In short, the game is a streamlined, confrontational worker placement game filled with murder and intrigue. In long, you play as competing mafia families who are vying for economic control of the organized crime networks of New York City, deploying your thugs, your don, your wife, and your heir on the board to shake down businesses and engage in area-control turf wars.
Money, rackets, contracts, and special advantages (such as the union boss) are represented by cards in your hand, and your hand size is limited, with you choosing which extra cards to pay tribute to the don at the end of each of the five rounds. At the end of the game, though, cash is all that matters, and whoever has the most money wins.
The game also features drive-by shootings in which enemy tokens are removed from the board and placed face-down in the river. The don of that family member must play cards to fish their guys out of the river and return them to duty on the New York battlefield.
• The third title in this trilogy is The Godfather: A New Don, another IDW/Pandasaurus title with Jay Cormier and Sen-Foong Lim providing the design. Here's a summary of gameplay:
In more detail, this design is an area control board game with unique dice mechanisms.

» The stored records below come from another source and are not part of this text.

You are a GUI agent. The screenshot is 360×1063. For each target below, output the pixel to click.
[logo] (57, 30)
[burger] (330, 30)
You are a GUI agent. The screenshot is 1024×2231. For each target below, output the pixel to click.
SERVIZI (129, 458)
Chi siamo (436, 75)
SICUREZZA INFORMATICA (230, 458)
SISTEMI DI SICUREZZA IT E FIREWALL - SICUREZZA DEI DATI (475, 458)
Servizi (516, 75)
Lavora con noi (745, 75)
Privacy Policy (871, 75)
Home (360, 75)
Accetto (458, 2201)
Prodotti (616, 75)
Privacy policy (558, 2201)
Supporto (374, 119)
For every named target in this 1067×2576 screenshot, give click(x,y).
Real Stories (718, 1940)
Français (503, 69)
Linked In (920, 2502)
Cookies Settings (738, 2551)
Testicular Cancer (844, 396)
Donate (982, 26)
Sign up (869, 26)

Each round, players roll their individual pools of dice, then decide what area of the city they want to focus on trying to capture. Meanwhile, the current Don is able to make players an offer they can't refuse and steal dice from their limited supply. Staying on top proves difficult as every stolen die moves other players up the ladder toward taking over as Don, so the tension rises with each shake of the dice.
With multiple ways to use each die you roll, players never find themselves at the mercy of the dice, instead using what they roll to make their opponents beg for mercy.